Среднего роста, изящный, всегда элегантно одетый всегда доброжелательный и ласковый, с прекрасными манерами, из старинной дворянской семьи Николай Иванович мог бы занять и более высокую роль в губернии. Но он добровольно отказался от всякой другой и стал зато центром, душой своего уезда.

И уезд его, являясь на собрания, представлял из себя, действительно, сплоченную сильную партию, с заранее выработанной программой по всем текущим вопросам.
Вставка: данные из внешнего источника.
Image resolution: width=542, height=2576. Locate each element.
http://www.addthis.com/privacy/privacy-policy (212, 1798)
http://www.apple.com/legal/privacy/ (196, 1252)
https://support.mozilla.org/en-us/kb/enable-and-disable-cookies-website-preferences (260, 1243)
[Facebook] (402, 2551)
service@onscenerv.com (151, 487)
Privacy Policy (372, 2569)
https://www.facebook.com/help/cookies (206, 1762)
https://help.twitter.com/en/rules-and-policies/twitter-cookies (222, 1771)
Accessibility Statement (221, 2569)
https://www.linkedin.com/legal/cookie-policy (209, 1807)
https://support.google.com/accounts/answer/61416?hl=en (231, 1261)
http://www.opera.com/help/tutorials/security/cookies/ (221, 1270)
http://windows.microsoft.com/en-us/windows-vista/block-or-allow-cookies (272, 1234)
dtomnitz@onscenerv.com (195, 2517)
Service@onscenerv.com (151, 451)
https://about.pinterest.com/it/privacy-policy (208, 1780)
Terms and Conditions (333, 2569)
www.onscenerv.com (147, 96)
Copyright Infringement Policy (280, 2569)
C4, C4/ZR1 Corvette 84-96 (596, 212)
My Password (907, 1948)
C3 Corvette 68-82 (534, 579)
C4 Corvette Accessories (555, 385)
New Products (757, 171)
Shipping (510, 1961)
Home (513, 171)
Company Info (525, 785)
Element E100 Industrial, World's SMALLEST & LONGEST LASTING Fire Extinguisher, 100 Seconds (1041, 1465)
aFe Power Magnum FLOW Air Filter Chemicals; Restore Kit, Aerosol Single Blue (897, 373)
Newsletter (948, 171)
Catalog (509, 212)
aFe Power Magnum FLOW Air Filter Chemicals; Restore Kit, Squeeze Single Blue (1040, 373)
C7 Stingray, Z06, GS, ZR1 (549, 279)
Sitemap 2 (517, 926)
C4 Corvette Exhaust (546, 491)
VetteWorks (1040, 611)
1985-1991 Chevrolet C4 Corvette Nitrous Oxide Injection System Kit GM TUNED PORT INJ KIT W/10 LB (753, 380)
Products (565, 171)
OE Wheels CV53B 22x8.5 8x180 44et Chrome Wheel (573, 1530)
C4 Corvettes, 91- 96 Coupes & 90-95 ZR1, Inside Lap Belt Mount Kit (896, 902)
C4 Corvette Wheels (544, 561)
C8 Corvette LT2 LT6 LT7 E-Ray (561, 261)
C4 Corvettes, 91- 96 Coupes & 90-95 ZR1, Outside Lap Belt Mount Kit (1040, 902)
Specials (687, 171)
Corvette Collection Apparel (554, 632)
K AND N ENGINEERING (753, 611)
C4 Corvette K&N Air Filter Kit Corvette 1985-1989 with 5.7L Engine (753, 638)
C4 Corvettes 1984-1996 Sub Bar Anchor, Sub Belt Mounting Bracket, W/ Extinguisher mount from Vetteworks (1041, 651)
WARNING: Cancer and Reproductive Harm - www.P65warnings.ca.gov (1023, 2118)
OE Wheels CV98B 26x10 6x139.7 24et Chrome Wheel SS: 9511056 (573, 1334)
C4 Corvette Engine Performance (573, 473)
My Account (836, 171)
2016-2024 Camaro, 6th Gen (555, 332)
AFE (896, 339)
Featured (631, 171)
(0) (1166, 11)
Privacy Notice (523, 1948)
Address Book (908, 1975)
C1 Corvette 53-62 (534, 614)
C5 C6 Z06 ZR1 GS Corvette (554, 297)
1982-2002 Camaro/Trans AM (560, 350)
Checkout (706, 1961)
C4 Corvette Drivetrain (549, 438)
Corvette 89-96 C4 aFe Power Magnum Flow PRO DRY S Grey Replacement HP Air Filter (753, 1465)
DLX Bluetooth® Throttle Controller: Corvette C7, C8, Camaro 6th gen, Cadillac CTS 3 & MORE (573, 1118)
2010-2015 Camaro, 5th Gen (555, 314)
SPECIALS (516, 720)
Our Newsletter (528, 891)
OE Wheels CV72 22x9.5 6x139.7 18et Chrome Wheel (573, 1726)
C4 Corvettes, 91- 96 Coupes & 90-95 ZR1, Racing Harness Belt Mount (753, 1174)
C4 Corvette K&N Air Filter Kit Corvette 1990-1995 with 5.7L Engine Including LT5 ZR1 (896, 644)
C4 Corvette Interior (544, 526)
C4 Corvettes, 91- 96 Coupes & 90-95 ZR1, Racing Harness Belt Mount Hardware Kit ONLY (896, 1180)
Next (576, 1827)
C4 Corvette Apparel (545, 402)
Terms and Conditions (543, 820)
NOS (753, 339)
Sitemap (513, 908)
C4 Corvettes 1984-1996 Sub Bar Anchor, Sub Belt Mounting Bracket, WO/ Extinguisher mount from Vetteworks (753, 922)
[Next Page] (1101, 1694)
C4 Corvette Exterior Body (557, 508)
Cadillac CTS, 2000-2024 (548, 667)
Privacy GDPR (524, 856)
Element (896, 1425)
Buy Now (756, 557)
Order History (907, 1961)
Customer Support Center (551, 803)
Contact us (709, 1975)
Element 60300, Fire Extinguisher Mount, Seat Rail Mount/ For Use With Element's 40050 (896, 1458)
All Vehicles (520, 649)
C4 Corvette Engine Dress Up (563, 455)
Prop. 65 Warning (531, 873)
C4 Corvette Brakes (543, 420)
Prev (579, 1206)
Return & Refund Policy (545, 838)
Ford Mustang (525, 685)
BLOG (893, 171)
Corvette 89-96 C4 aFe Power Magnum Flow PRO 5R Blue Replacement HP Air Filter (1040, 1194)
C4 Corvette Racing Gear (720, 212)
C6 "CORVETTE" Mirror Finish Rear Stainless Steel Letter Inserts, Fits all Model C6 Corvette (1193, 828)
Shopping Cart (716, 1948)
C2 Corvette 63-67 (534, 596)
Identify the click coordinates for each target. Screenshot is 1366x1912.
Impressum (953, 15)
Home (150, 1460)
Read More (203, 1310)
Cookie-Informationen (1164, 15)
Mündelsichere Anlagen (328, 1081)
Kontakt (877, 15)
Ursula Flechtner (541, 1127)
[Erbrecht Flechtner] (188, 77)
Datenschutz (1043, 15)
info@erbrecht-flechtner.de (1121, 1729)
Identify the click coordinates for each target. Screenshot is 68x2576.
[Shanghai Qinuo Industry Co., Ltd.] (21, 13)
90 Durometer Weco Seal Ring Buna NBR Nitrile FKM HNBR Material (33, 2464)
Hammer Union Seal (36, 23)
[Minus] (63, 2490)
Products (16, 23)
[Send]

Такой же, как Николай Иванович, силой становился в своем уезде Чеботаев. Но в то время, как уезд Николая Ивановича был уже дисциплинирован, уезд Чеботаева требовал еще большой работы. Во главе уезда все еще стояла старая партия с старым предводителем дворянства, за которым числилось две большие заслуги: он был предводителем в тот период, когда никто им не желал быть, в период, который называли «пребыванием дворянства в пустыне»; и вторая заслуга та, что старый предводитель все свое состояние прожил на предводительство. Но были и недостатки, – некоторая халатность, кумовство, и, наконец, это был человек уже старый, без энергии, а наступали новые времена, когда роль предводителя могла стать и более ответственной.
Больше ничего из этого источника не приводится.